Hayatta en kötü şey zekilere aptal, aptallara zeki muamelesi
yapılması ve aptalların bir süre sonra kendini zeki sanması. Bunun altında
kişilerin gerçeği kabullenmemesi yatıyor. Tabi zeki ve yetenekli olmayı herkes
ister, ama “Vermeyince mamut neylesin Osman J”
olayı. Neyse iş bu haldeyken kabullenmeyen baskıcı kişiler olaya başka açıdan
girerken normal bir davranışın bile zekâ göstergesi olduğu konusunda uzman ve
hatta azman kesilebiliyorlar. Bu durumda yapılacak iki şey var. Haklısın
diyerek onları daha da bir canavarlaştırmak ki bu herkesin harcı değil ya da
yanılıyorsun deme cesaretini göstererek hayatlarından çıkmak. Kabullenmek
kendiliğinden ödün vermek anlamına geldiği için benim işime gelmez. İlişkiler
yalan dolan üzerine kurulacaksa ve devam edecekse etmesin daha iyi. Körle yatan
şaşı kalkar misali. Gerçeği bilene destek olmak son derece insani. Onunla devam
en azından anlamlı. Hayatta her şeyi bilemeyiz.
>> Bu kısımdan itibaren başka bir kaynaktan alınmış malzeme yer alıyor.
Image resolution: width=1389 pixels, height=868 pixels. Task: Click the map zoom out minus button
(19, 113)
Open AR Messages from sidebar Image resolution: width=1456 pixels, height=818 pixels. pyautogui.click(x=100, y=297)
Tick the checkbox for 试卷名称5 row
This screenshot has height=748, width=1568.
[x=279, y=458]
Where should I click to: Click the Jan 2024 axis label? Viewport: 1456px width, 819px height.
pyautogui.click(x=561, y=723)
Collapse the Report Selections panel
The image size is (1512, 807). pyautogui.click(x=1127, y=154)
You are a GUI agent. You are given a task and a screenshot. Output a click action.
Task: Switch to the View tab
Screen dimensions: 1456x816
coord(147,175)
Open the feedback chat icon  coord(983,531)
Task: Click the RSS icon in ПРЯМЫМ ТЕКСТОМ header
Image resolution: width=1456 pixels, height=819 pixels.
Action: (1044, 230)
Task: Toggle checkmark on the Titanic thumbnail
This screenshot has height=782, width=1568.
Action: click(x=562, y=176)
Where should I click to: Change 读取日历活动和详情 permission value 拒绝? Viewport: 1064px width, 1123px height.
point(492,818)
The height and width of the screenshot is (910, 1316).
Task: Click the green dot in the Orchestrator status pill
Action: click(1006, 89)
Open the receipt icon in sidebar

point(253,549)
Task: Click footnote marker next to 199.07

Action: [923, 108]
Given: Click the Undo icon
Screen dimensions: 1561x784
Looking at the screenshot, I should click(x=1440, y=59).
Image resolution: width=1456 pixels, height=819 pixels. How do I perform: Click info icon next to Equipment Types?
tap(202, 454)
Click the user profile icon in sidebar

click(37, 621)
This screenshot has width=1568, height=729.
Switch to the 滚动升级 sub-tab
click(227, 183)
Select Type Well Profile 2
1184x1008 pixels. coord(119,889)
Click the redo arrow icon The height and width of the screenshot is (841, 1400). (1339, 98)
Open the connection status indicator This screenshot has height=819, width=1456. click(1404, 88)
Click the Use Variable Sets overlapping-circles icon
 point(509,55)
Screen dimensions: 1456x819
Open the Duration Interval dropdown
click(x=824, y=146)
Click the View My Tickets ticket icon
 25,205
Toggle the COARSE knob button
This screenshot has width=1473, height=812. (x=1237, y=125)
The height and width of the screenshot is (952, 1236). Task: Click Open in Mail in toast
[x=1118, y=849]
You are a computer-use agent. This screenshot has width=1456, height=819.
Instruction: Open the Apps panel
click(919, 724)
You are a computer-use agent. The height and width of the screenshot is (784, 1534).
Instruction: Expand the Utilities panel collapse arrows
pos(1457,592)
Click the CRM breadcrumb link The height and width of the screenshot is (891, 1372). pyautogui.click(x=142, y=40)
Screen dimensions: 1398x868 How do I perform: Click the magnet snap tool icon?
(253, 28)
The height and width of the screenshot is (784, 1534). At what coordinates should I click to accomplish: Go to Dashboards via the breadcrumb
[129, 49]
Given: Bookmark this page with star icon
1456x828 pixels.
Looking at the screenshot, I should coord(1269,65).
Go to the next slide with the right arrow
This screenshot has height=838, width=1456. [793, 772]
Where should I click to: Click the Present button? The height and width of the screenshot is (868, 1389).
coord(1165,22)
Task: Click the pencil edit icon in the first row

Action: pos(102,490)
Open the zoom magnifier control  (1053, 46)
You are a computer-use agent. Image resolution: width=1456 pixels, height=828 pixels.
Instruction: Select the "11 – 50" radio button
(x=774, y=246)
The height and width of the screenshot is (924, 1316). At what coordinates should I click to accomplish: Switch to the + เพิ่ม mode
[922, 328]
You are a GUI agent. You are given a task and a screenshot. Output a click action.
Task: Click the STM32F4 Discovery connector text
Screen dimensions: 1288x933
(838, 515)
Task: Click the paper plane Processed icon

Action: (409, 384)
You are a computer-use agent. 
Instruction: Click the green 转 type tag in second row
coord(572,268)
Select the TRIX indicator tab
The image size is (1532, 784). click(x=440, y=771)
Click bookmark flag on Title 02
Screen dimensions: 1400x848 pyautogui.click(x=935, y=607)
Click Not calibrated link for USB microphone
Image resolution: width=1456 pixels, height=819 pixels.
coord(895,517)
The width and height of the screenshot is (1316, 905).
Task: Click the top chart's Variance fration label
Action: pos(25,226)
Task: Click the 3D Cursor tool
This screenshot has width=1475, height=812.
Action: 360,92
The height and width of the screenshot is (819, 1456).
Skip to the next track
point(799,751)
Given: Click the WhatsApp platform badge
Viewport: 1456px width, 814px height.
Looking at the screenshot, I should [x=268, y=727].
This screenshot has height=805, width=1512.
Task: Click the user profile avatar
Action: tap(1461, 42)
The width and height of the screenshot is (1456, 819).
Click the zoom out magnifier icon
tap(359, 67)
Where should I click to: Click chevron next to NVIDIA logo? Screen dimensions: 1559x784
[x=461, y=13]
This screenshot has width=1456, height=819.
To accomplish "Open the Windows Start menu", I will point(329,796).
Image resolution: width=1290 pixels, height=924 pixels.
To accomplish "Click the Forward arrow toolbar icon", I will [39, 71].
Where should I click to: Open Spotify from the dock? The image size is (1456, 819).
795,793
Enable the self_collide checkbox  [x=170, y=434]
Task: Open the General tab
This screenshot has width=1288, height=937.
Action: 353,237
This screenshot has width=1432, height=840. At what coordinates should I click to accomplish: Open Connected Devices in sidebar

Bildiklerimizin eksik olduğunu
fark ettiğimiz anda araştırıp edindiğimiz bilgilere tarafsız bir şekilde
görüşlerimizi de eklersek daha sağlıklı faydamız olabilir, ama kapılarını ön
yargıyla kapatanlara asla. Gerçeği herkes çok kolay söyleyemez ve
söylenmesinden de rahatsız olabilir. Bilinmesi gereken en önemli şey insan
makine değil, istediği tasarımları kendi üzerinde yaparak dünyaya gelmiyor.
Hayata daha doğru bakabilmek için hayatın adil olmadığını peşinen kabullenirsek
yaşamak o kadar kolay olur. Kıyaslamadan kendi artılarımızla varlığımızı
tatlandırırsak, kıyaslamadan ve kıyaslanmadan yaşamaktan o kadar keyif alırız.